The time complexity of the Min-Heap algorithm largely depends on the number of heapify operations that the “push” and “pop” functions perform. Let us assume that the array has n elements.

  1. The time complexity of adding a new element using the “push” function is O(log n) since the frequency of comparisons required to find the correct node position in the binary tree decreases by half with each level.
  2. The time complexity of removing the root node using the “pop” function is also O(log n) because it requires adjusting the position of the last child node and then heapifying by comparing the node with its child nodes.
  3. The time complexity of peeking at the minimum element using the “peek” function is constant time, i.e., O(1), because it does not require heapifying or swapping any elements.
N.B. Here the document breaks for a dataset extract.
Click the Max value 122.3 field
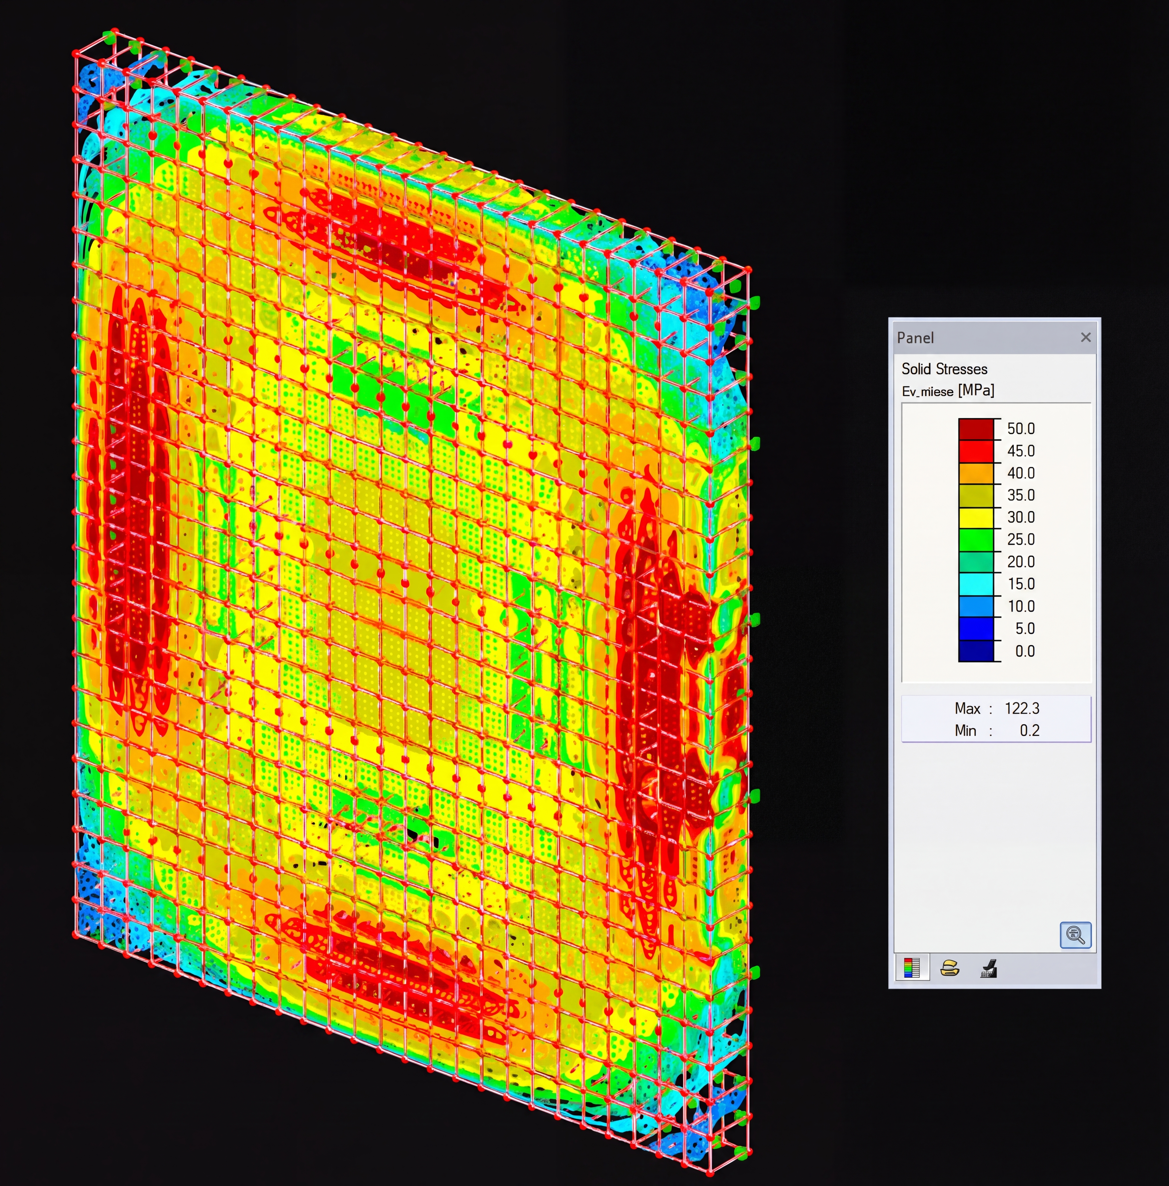 click(x=1022, y=708)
  4. The time complexity of converting the binary tree to an array using the “to_array” function is O(n) since it requires iterating through all heap elements.
  5. The time complexity of checking if the heap is empty using the “is_empty” function is a constant time O(1).

In summary, the Min-Heap algorithm has a time complexity of O(log(n)) for adding and removing elements, O(n) for converting the binary tree to an array, and an O(1) for checking if the binary heap is empty.